Las Constelaciones Familiares son una metodología de intervención desarrollada por Bert Hellinger, basada en la teoría de los sistemas. Desde esta mirada, la familia se entiende como un sistema interconectado en el que cada miembro ocupa un lugar y cumple una función, y donde lo que sucede a uno repercute en el conjunto.
En todo sistema existen principios de orden que permiten el equilibrio y la estabilidad. Cuando estos principios se vulneran —por exclusiones, inversiones de roles o conflictos no resueltos— se generan desórdenes sistémicos que pueden manifestarse a lo largo del tiempo, incluso en generaciones posteriores.
Desde el enfoque sistémico, cualquier desorden genera inestabilidad y desequilibrio en el sistema completo. Las constelaciones buscan hacer visibles estas dinámicas ocultas y facilitar un reordenamiento a través de la toma de conciencia, determinados movimientos dentro del sistema y el uso de frases sanadoras, entendidas como recursos simbólicos de integración.
Los cinco órdenes del sistema familiar
En la práctica sistémica se describen cinco principios fundamentales que rigen el equilibrio de los sistemas familiares:
1. Pertenencia
Todos los miembros del sistema tienen derecho a pertenecer: vivos, muertos, excluidos u olvidados. Cuando alguien es negado o excluido, el sistema tiende a compensarlo.
2. Jerarquía o antigüedad
Los que llegaron antes tienen prioridad sobre los que llegaron después.
Padres antes que hijos.
Hermanos según su orden de llegada.
3. Equilibrio entre dar y recibir
En la pareja debe existir cierto equilibrio entre lo que se da y lo que se recibe.
En la relación padres-hijos, los padres dan y los hijos toman. La inversión de este orden genera desajustes.
4. Lugar
Cada miembro ocupa una posición única e irreemplazable dentro del sistema. Cuando alguien ocupa el lugar de otro, se produce confusión y desequilibrio.
5. Compensación o intrincación
Los conflictos no resueltos del sistema pueden ser “compensados” inconscientemente por descendientes, que repiten destinos, síntomas o sacrificios ajenos.
Desórdenes del sistema: externos e internos
Desde esta perspectiva de las constelaciones familiares, se distinguen desórdenes externos (en el sistema familiar) y desórdenes internos (en la vivencia psicológica de la persona).

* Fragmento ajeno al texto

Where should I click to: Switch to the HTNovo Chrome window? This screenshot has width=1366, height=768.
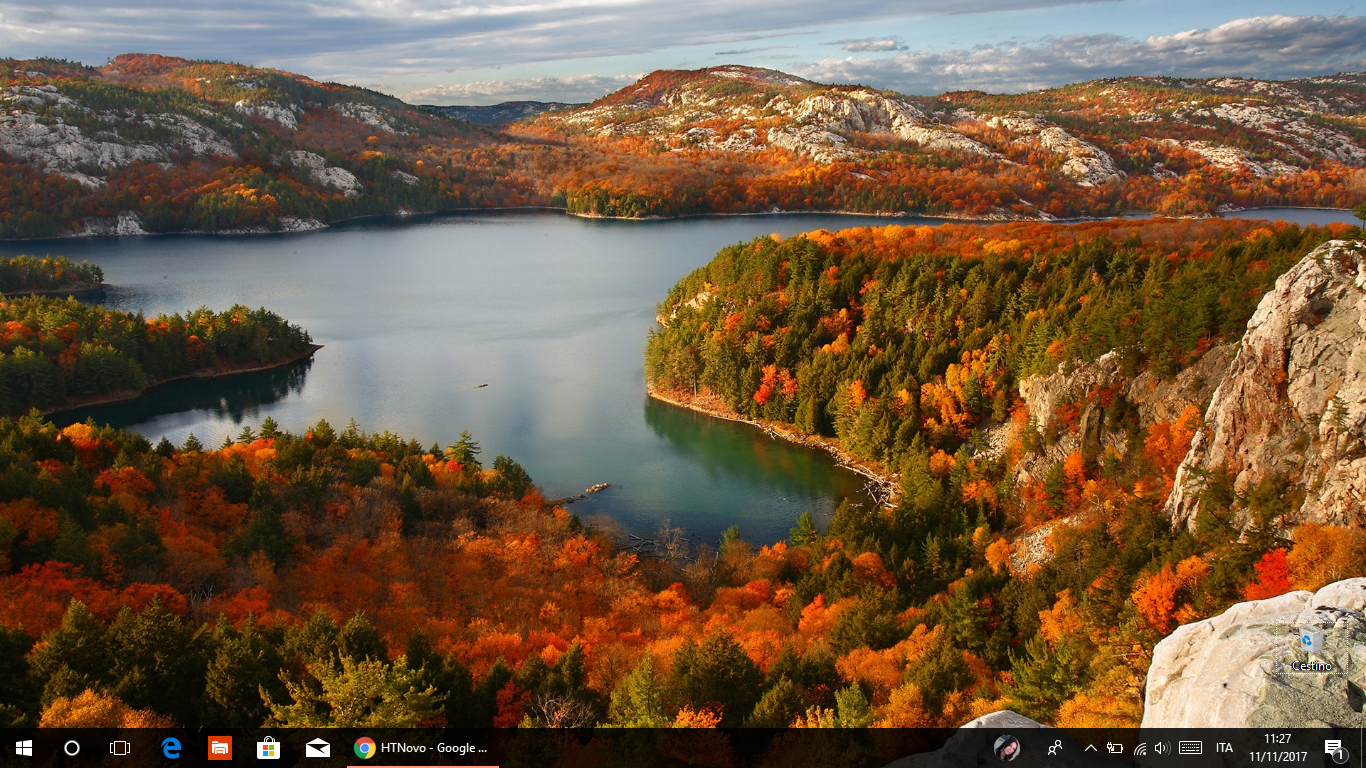coord(420,748)
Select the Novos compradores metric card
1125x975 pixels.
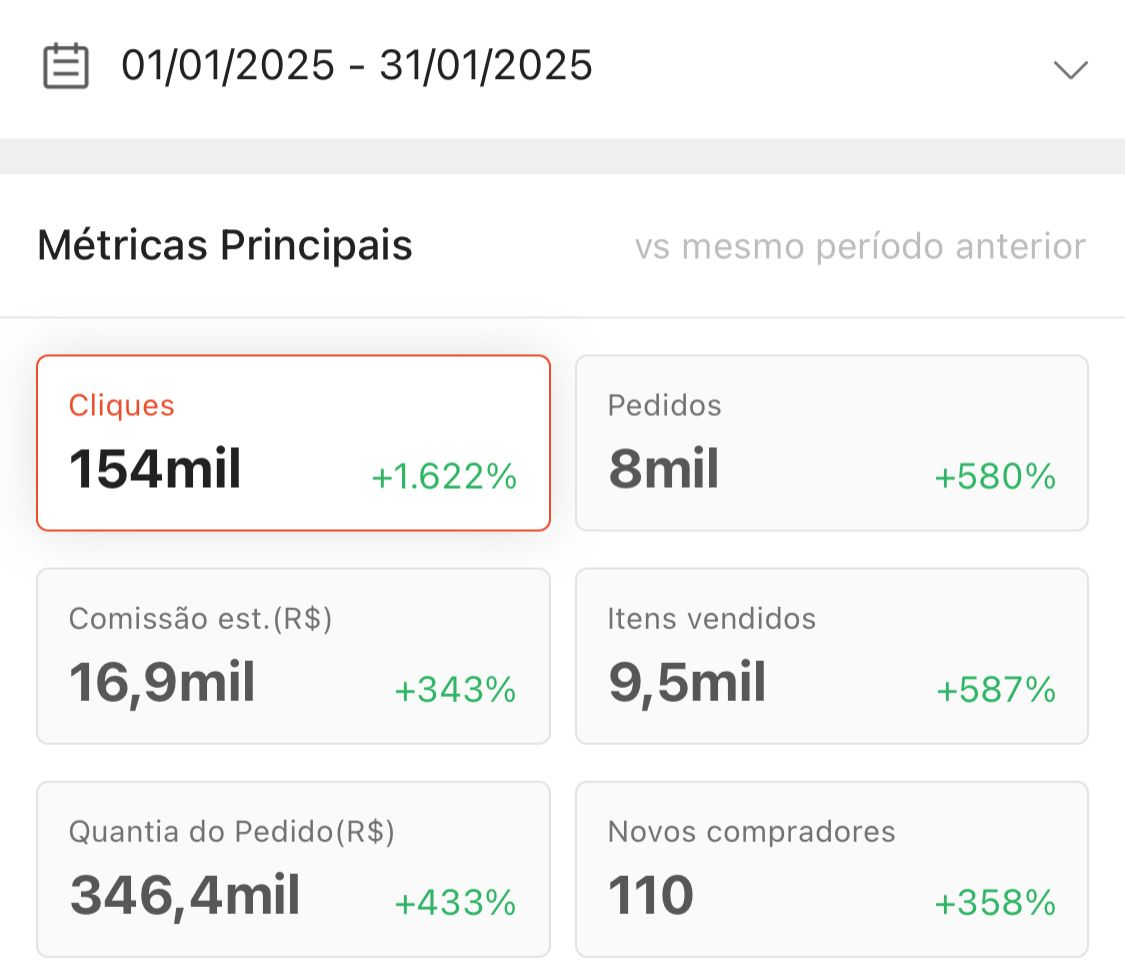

Los desórdenes externos tienden a interiorizarse, convirtiéndose en conflictos emocionales o síntomas.
1. Desorden de pertenencia
Externos: exclusiones, abortos no nombrados, hijos muertos no reconocidos, secretos familiares, miembros ocultados o negados.
Internos: sensación de no pertenecer, vergüenza sin causa aparente, culpa inexplicable, autoexclusión.
2. Desorden de jerarquía
Externos: hijos que cuidan a padres, niños que ocupan el lugar de una pareja, hijos de reemplazo.
Internos: sobrecarga emocional, autoexigencia extrema, dificultad para poner límites.
3. Desorden de dar y recibir
Externos: relaciones desequilibradas, sacrificio crónico, padres que toman emocionalmente de los hijos.
Internos: dificultad para recibir, tendencia a dar de más, dependencia o culpa al pedir.
4. Desorden de lugar
Externos: confusión de roles, sustitución de miembros ausentes o fallecidos.
Internos: confusión de identidad, sensación persistente de estar “fuera de lugar”, dificultad para vivir la propia vida.
5. Desorden de compensación
Externos: descendientes que cargan duelos, culpas o destinos no resueltos del linaje.
Internos: autoboicot, sacrificio constante, culpa que no encaja, fracasos repetidos o estados depresivos sin causa clara.
Una mirada complementaria
Las constelaciones familiares no buscan culpables ni explicaciones racionales, sino comprender las dinámicas que operan de forma inconsciente en los sistemas humanos. Desde un enfoque psicológico, esta comprensión puede servir como marco teórico para entender ciertos patrones relacionales y transgeneracionales, que luego pueden ser trabajados e integrados mediante otros abordajes terapéuticos.